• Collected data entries
- - - - - - -
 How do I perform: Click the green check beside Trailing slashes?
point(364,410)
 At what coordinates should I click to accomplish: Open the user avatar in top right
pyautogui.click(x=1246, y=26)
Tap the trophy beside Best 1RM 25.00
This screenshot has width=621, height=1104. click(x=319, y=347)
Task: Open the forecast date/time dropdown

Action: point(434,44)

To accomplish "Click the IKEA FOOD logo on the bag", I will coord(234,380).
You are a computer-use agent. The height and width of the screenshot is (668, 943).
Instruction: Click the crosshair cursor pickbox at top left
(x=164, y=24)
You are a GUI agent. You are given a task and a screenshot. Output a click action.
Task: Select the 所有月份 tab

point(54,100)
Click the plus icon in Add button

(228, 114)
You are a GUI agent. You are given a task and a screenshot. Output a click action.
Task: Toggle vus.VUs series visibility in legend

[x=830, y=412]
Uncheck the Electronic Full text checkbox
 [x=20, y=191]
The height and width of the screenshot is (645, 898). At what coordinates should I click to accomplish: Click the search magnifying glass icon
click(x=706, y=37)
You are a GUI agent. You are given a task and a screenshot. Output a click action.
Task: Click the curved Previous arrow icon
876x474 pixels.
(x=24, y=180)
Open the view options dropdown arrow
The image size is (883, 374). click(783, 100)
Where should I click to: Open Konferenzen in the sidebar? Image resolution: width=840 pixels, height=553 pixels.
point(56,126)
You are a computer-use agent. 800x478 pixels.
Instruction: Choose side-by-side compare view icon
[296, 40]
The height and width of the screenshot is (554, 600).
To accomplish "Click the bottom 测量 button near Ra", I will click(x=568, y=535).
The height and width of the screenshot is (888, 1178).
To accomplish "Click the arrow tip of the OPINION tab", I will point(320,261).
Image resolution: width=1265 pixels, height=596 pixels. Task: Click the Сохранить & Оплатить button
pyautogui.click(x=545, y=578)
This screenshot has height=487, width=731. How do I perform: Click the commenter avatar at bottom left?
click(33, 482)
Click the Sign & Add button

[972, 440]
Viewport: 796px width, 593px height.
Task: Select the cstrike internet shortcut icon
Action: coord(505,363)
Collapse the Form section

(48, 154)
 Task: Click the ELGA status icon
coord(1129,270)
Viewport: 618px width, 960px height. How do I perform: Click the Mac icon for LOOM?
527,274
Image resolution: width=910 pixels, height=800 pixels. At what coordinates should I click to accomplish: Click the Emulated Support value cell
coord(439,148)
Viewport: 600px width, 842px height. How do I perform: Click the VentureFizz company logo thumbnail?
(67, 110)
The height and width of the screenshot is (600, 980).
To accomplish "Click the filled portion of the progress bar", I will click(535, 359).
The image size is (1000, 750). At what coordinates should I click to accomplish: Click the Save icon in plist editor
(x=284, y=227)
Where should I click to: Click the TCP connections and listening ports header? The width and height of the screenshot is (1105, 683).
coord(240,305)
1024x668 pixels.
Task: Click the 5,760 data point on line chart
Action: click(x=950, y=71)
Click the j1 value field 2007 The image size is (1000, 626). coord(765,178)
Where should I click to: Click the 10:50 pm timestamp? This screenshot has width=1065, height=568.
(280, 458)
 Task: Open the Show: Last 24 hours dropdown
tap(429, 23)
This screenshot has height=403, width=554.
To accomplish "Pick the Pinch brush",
- - - - - - -
• THE PROBLEM
All of the data above should be reproduced exactly.

• RESPONSE TO THE EXERCISE
 How do I perform: Click the green check beside Trailing slashes?
point(364,410)
 At what coordinates should I click to accomplish: Open the user avatar in top right
pyautogui.click(x=1246, y=26)
Tap the trophy beside Best 1RM 25.00
This screenshot has width=621, height=1104. click(x=319, y=347)
Task: Open the forecast date/time dropdown

Action: point(434,44)

To accomplish "Click the IKEA FOOD logo on the bag", I will coord(234,380).
You are a computer-use agent. The height and width of the screenshot is (668, 943).
Instruction: Click the crosshair cursor pickbox at top left
(x=164, y=24)
You are a GUI agent. You are given a task and a screenshot. Output a click action.
Task: Select the 所有月份 tab

point(54,100)
Click the plus icon in Add button

(228, 114)
You are a GUI agent. You are given a task and a screenshot. Output a click action.
Task: Toggle vus.VUs series visibility in legend

[x=830, y=412]
Uncheck the Electronic Full text checkbox
 [x=20, y=191]
The height and width of the screenshot is (645, 898). At what coordinates should I click to accomplish: Click the search magnifying glass icon
click(x=706, y=37)
You are a GUI agent. You are given a task and a screenshot. Output a click action.
Task: Click the curved Previous arrow icon
876x474 pixels.
(x=24, y=180)
Open the view options dropdown arrow
The image size is (883, 374). click(783, 100)
Where should I click to: Open Konferenzen in the sidebar? Image resolution: width=840 pixels, height=553 pixels.
point(56,126)
You are a computer-use agent. 800x478 pixels.
Instruction: Choose side-by-side compare view icon
[296, 40]
The height and width of the screenshot is (554, 600).
To accomplish "Click the bottom 测量 button near Ra", I will click(x=568, y=535).
The height and width of the screenshot is (888, 1178).
To accomplish "Click the arrow tip of the OPINION tab", I will point(320,261).
Image resolution: width=1265 pixels, height=596 pixels. Task: Click the Сохранить & Оплатить button
pyautogui.click(x=545, y=578)
This screenshot has height=487, width=731. How do I perform: Click the commenter avatar at bottom left?
click(33, 482)
Click the Sign & Add button

[972, 440]
Viewport: 796px width, 593px height.
Task: Select the cstrike internet shortcut icon
Action: coord(505,363)
Collapse the Form section

(48, 154)
 Task: Click the ELGA status icon
coord(1129,270)
Viewport: 618px width, 960px height. How do I perform: Click the Mac icon for LOOM?
527,274
Image resolution: width=910 pixels, height=800 pixels. At what coordinates should I click to accomplish: Click the Emulated Support value cell
coord(439,148)
Viewport: 600px width, 842px height. How do I perform: Click the VentureFizz company logo thumbnail?
(67, 110)
The height and width of the screenshot is (600, 980).
To accomplish "Click the filled portion of the progress bar", I will click(535, 359).
The image size is (1000, 750). At what coordinates should I click to accomplish: Click the Save icon in plist editor
(x=284, y=227)
Where should I click to: Click the TCP connections and listening ports header? The width and height of the screenshot is (1105, 683).
coord(240,305)
1024x668 pixels.
Task: Click the 5,760 data point on line chart
Action: click(x=950, y=71)
Click the j1 value field 2007 The image size is (1000, 626). coord(765,178)
Where should I click to: Click the 10:50 pm timestamp? This screenshot has width=1065, height=568.
(280, 458)
 Task: Open the Show: Last 24 hours dropdown
tap(429, 23)
This screenshot has height=403, width=554.
To accomplish "Pick the Pinch brush",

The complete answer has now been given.